▶ [WORK INSTRUCTION]: Return every line from the records below that has the word "icon".

▶ [DATA FOR REVIEW]:
[Start of Attachment]

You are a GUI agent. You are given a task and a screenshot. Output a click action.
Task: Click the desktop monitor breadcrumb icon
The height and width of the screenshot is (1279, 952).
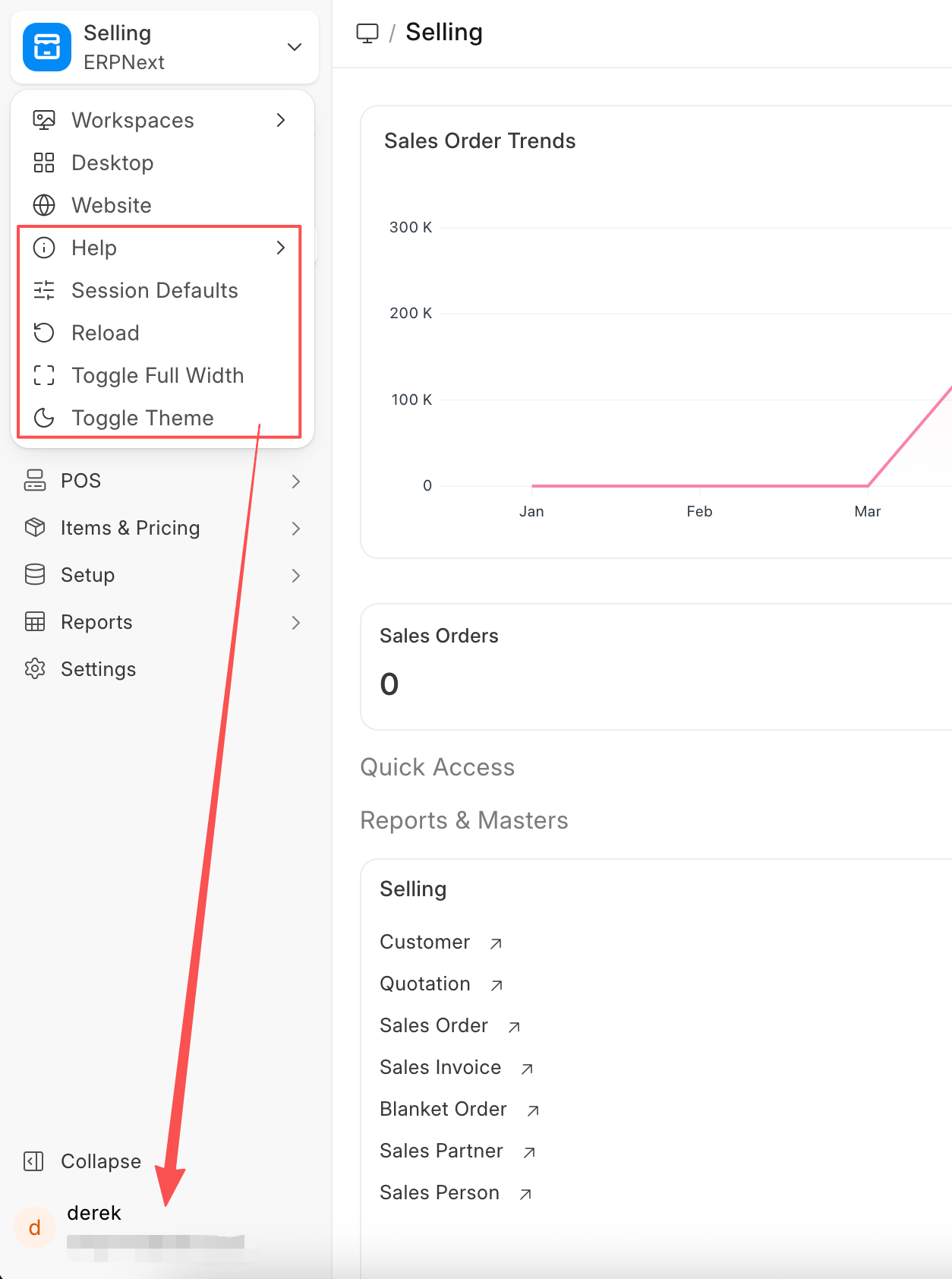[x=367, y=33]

[End of Attachment]
[Start of Attachment]

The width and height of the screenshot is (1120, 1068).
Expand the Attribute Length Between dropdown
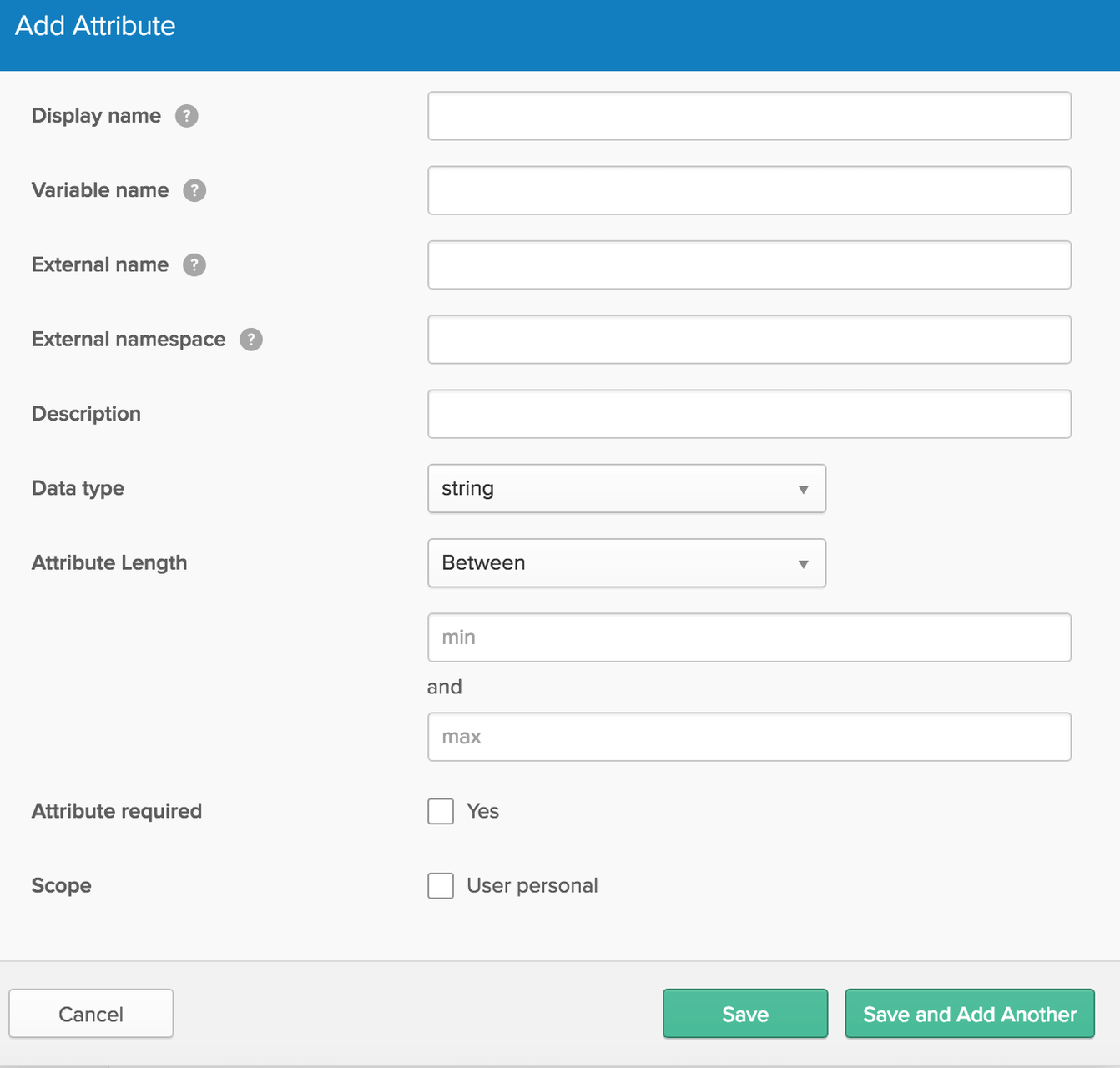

[End of Attachment]
[Start of Attachment]

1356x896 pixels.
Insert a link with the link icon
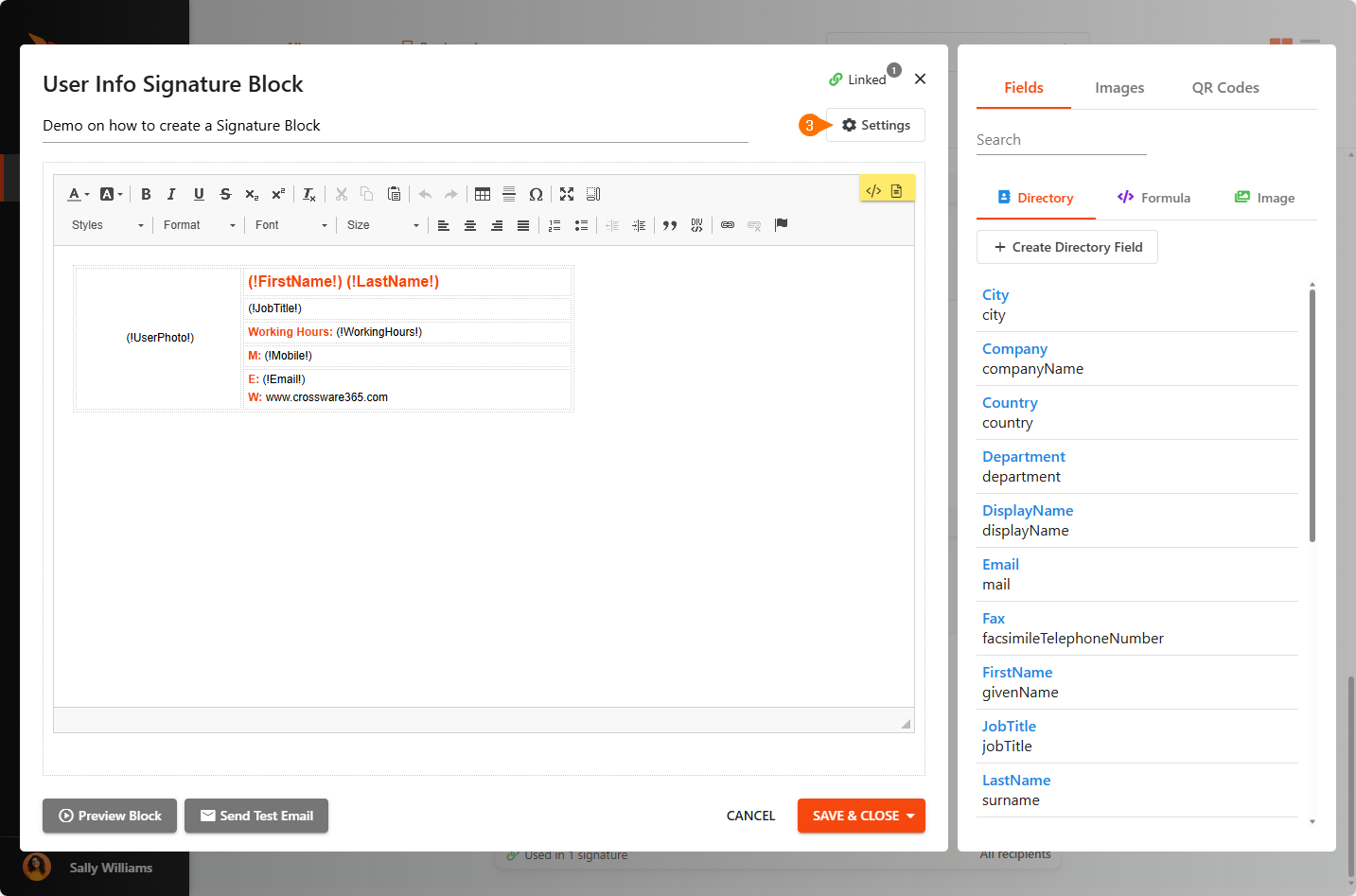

[End of Attachment]

▶ [TASK SOLUTION]:
Task: Click the desktop monitor breadcrumb icon
Insert a link with the link icon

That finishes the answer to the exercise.